Figure 1. The main menu of SphinxPC.

Figure 2 shows the workspace and type map associated with the default task. This is the opening screen of SphinxPC.

Figure 2. The Spherical workspace and Type Map.

Manipulating the Workspace

SphinxPC displays a three dimensional workspace for both planar and spherical linkages. This workspace can be rotated about the vertical axis by holding the left mouse button down while moving the cursor left and right in the workspace window. The workspace is rotated about the horizontal axis by moving the cursor up and down, again holding the left mouse button down. Double clicking the left button will reset the workspace to its original orientation.

The right mouse button controls a zoom feature in the planar workspace. Moving the mouse left and right moves the workspace closer and farther away. Double click of this button resets its location.

In the spherical workspace the right mouse button rolls the sphere about the axis perpendicular to the screen. Again, a double click of this right button resets the workspace.

Designing a Spherical Linkage

The design process continues by selecting Edit Task in the Task menu, Figure 3. This brings up the Spherical Task dialog box, Figure 4.

Figure 3. The Task menu.

Specify a Task.

Edit the entries in the Spherical task dialog box to define a new set of desired orientations for the moving frame.

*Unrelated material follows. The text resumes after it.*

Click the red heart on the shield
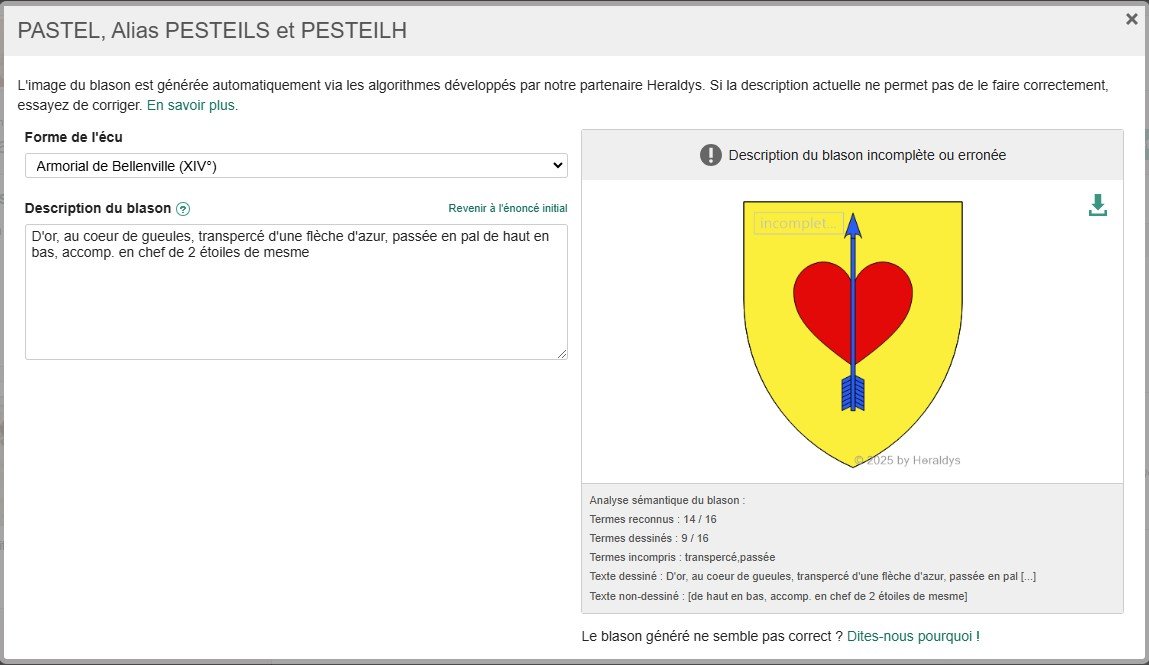 (820, 300)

The iteration counter is also available for the center axis cone which defines the number of available linkages, for each design. Increasing this number increases the computation time. The Near Folding tolerance controls what the Type Map considers to be a folding linkage.

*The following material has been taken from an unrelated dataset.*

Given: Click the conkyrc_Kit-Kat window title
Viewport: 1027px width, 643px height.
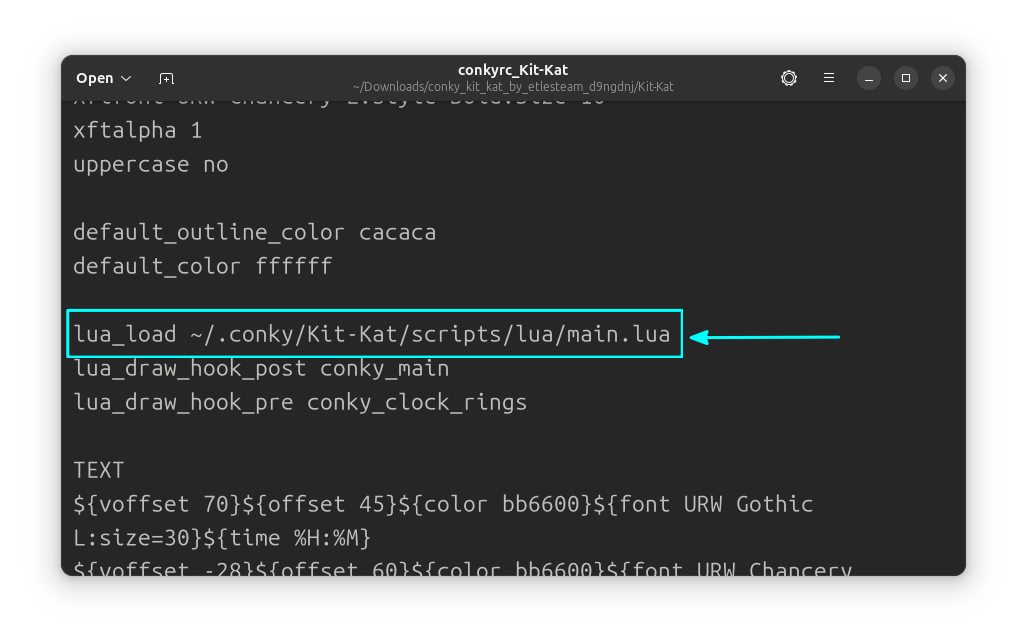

Select Update to display the specified positions in the workspace, and to compute a new center axis cone and Type Map.

Figure 4. The Spherical Task dialog box.

Choose a Design.

The Type Map displays all the linkage designs computed for a specific task which are obtained from pairs of points of the center axis cone shown in the workspace window. Selecting a point in the Type Map identifies a specific pair of fixed pivots and therefore a linkage.

Each linkage has a gold "driving" link and a blue "driven" link connected by the coupler which also supports the moving frame. The driving pivots are displayed along the horizontal axis of the Type Map, and the driven pivots along the vertical axis. Thus, a linkage (i,j) has i as its driving link and j as its driven link. Linkages that are symmetric relative to the diagonal on the Type Map, (i,j) and (j,i), have the driving and driven links interchanged.

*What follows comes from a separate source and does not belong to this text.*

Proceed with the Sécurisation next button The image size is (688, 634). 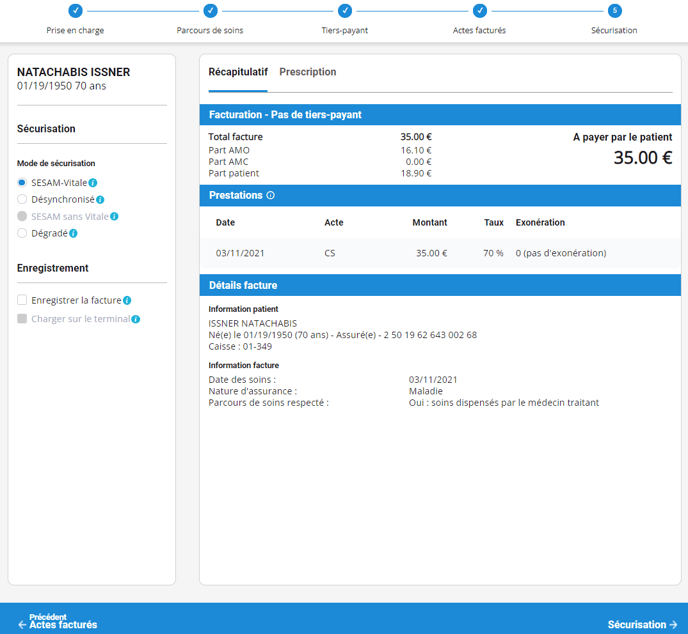point(642,624)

Each linkage is color coded based on its type. Shades of blue represents Non-Grashof linkages, while the other colors are Grashof or folding linkages. See the Type Map Guide under the Design menu, Figure 5.

Figure 5. The Design menu.

The information describing a specific linkage design is presented in the Design Info dialog box, Figure 6.

Figure 6. The Design Information dialog box.

The Design Info dialog box provides the dimensions of the linkage in degrees, as well as the latitude and longitude locating the fixed and moving pivots. It also identifies the type of linkage. The type map coordinates (i,j) can be edited to move to a specific linkage on the type map.

Sixteen Type Maps

A spherical linkage is defined by four axes through the center of a sphere. SphinxPC biases these axes so they point in the positive z direction, (z>0). However, useful linkages can be constructed with any or all of the axes negated so they point in the negative z direction, (z<0). there are sixteen different ways these axes can be directed to form a linkage.

sphinxpc provides type maps for each of the sixteen equivalent spherical linkages in the type map submenu of design, figure 7.

Figure 7. Sixteen type maps for spherical linkages.

There is only one type map for planar linkages therefore these entries are grayed out when a planar task has been specified.

Designing a Planar Linkage

The design process for a planar linkage is identical to that for a spherical linkage. Select Planar Task in the New Task submenu, Figure 3. The default planar task will be displaced with the workspace and type map windows, Figure 8.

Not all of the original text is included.